短文 —
____________
我之所以一再重申上述的道理,是因為在今天佛門中的教法中可能沒有覺察的融入非屬佛門的教法,而這種融入本身是一種彼此增益還是條理混亂,我覺得常去思考到佛陀三法印的原理原則,有助於我們在修行實踐的過程中,提供一些佐以斟酌的判斷。關於判斷,在今天我們喜歡說見人見智,好像關於事理怎麼說都行,每個人有每個人的想法,但輕易推給每個人有每個人的想法即使就見人見智這條理來說,仍是偏頗的誤解了見人見智的道理,因為我們一般對於這句話的理解方式,實際上只見人,不見智。
第三法印:有漏皆苦
作為佛說三法印的最後一條,「有漏皆苦」本無什麼哲學性解說,因為作為第三法印的「有漏皆苦」,其原理原則從前兩法印的分析而來。
佛家區分無漏智與有漏智,依據佛家的說法,修行到了無漏智的境界,修行而來的智慧佛果便不再退讓。從這個道理來說,有漏智和無漏智的差別可能只在是否究竟徹底,原則上也像我們前面分析的那樣,佛家的智慧和我們世間的常理有相銜接的地方,佛所看到的,一般來說在我們此世的世間經歷中有時亦能感受到,差別僅在於佛門所謂的修行,較能通過體悟和明辨的方式掌握重點所在,而持守之。
依佛門邏輯,看不透更放不下的就是未了悟正覺正見,未了悟者正覺正見自然顛倒夢想,顛倒夢想的病徵是緊抓夢幻泡影欲令其不壞不滅,然終不可能不可行,貪愛迷執而終不可得,故苦。故言有漏皆苦,並非從未體悟佛理,因為我們一再強調佛理並不違背常理,佛門中見得,世間亦見得,只是道理的美好抵不過日常行動的耗損,終究有漏,漏盡則苦至。
____________
資料 —
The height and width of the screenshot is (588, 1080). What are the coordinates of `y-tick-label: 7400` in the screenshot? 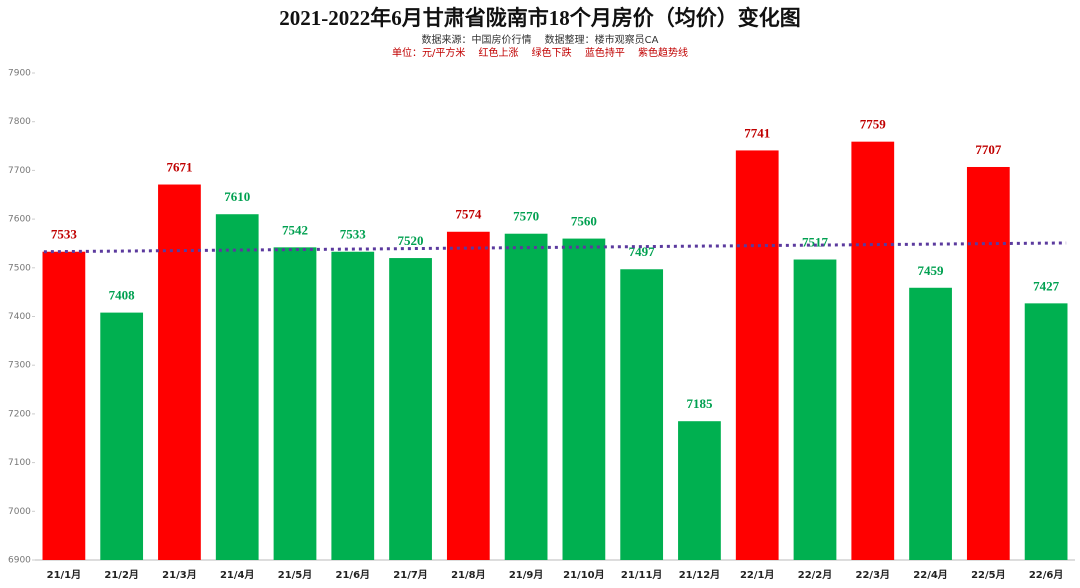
____________
任務要求 —
請把講三法印的那篇短文中,從「我之所以一再重申上述的道理,是因為在今天」開始一直到「耗損,終究有漏,漏盡則苦至。」為止的部分,一字不差地照抄下來。

作答區 —
我之所以一再重申上述的道理,是因為在今天佛門中的教法中可能沒有覺察的融入非屬佛門的教法,而這種融入本身是一種彼此增益還是條理混亂,我覺得常去思考到佛陀三法印的原理原則,有助於我們在修行實踐的過程中,提供一些佐以斟酌的判斷。關於判斷,在今天我們喜歡說見人見智,好像關於事理怎麼說都行,每個人有每個人的想法,但輕易推給每個人有每個人的想法即使就見人見智這條理來說,仍是偏頗的誤解了見人見智的道理,因為我們一般對於這句話的理解方式,實際上只見人,不見智。
第三法印:有漏皆苦
作為佛說三法印的最後一條,「有漏皆苦」本無什麼哲學性解說,因為作為第三法印的「有漏皆苦」,其原理原則從前兩法印的分析而來。
佛家區分無漏智與有漏智,依據佛家的說法,修行到了無漏智的境界,修行而來的智慧佛果便不再退讓。從這個道理來說,有漏智和無漏智的差別可能只在是否究竟徹底,原則上也像我們前面分析的那樣,佛家的智慧和我們世間的常理有相銜接的地方,佛所看到的,一般來說在我們此世的世間經歷中有時亦能感受到,差別僅在於佛門所謂的修行,較能通過體悟和明辨的方式掌握重點所在,而持守之。
依佛門邏輯,看不透更放不下的就是未了悟正覺正見,未了悟者正覺正見自然顛倒夢想,顛倒夢想的病徵是緊抓夢幻泡影欲令其不壞不滅,然終不可能不可行,貪愛迷執而終不可得,故苦。故言有漏皆苦,並非從未體悟佛理,因為我們一再強調佛理並不違背常理,佛門中見得,世間亦見得,只是道理的美好抵不過日常行動的耗損,終究有漏,漏盡則苦至。